Provided text —

Anthropology is the study of human origins and evolution, present conditions of human life, and future prospects. The Anthropology Department offers an undergraduate degree, a graduate degree, as well as a minor. The undergraduate degree provides students with a rich overview of human life as well as a variety of skills and research methods which anthropologists apply in laboratory and field studies of the ecological constraints on human existence, the cultural basis of individual and organizational behavior, and, in general, problems and circumstances relating to the maintenance of healthy, productive human action in the world today.
Students in our terminal Master's program have the benefit of receiving the faculty's full attention. Our program is unique in several respects. First, our extracurricular activities help build community among graduate students, including our active Anthropology Club. Second, Our program also offers students a range of opportunities for professional development that are unusual in programs that focus on MA students. For students wishing to find employment after their MA, the department offers a mentorship program that pairs them with alumni who have forged careers in students' fields of interest. . For students considering the possibility of doctoral-level work in anthropology, the department has an excellent record in placing students in top-tier graduate programs. Students with residency in 14 states are eligible for in-state tuition, and funding opportunities in the form of Teaching Assistantships and graduate fellowships are available to students on a competitive basis.

Assignment A —
According to the anthropology program description, residents of how many states are eligible for in-state tuition?
Assignment B —
Reproduce verbatim the portion of the anthropology program description that begins with the words "Anthropology is the" and ends with "the world today.".

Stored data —
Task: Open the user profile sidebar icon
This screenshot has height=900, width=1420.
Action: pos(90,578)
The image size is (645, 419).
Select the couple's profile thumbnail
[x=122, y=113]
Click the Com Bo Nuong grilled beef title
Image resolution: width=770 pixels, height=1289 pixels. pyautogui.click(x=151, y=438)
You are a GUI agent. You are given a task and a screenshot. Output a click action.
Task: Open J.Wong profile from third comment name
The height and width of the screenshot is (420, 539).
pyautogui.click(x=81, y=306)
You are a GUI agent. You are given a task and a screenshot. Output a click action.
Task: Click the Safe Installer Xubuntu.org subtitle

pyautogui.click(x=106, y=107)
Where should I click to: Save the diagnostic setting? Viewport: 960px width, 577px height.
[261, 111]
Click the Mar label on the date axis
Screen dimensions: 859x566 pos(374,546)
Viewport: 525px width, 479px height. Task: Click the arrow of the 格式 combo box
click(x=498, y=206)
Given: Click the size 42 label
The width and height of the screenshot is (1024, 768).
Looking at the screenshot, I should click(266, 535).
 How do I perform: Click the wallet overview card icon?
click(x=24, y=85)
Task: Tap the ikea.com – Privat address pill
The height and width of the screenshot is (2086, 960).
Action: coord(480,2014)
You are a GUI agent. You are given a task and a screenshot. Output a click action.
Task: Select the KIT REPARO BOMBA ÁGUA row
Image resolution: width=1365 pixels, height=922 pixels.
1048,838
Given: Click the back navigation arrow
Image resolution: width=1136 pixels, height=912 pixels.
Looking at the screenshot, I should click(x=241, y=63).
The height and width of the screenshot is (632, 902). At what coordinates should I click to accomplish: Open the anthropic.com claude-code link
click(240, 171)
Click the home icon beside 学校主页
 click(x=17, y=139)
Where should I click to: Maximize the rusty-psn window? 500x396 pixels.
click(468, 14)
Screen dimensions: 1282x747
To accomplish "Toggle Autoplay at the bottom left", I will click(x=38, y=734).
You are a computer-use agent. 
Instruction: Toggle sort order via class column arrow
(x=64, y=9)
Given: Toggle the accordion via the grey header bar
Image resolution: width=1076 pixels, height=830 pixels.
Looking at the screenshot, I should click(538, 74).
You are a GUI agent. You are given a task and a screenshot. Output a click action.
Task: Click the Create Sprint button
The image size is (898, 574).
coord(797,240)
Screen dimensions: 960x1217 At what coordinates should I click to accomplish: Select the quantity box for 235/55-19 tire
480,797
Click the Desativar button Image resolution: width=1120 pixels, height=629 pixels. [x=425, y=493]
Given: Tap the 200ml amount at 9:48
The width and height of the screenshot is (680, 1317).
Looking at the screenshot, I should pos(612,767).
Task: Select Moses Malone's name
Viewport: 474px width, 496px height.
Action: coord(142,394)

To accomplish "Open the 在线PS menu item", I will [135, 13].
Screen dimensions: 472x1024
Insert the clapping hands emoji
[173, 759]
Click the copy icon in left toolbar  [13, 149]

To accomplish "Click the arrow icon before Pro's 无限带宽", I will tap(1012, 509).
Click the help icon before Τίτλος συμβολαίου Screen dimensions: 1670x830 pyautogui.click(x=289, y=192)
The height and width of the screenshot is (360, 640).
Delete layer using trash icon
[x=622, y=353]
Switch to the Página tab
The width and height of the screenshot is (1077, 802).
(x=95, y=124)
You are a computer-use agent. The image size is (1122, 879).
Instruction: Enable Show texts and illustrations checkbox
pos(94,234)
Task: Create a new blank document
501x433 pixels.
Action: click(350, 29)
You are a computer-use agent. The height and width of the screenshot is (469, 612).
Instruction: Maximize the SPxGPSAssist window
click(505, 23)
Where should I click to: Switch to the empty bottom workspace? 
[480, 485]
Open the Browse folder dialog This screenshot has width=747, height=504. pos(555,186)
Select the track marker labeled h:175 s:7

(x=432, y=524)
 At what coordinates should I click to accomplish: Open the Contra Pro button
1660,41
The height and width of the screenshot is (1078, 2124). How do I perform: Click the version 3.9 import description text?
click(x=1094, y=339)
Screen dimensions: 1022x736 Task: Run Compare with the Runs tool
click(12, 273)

Task output A —
Residents of 14 states are eligible.

Task output B —
Anthropology is the study of human origins and evolution, present conditions of human life, and future prospects. The Anthropology Department offers an undergraduate degree, a graduate degree, as well as a minor. The undergraduate degree provides students with a rich overview of human life as well as a variety of skills and research methods which anthropologists apply in laboratory and field studies of the ecological constraints on human existence, the cultural basis of individual and organizational behavior, and, in general, problems and circumstances relating to the maintenance of healthy, productive human action in the world today.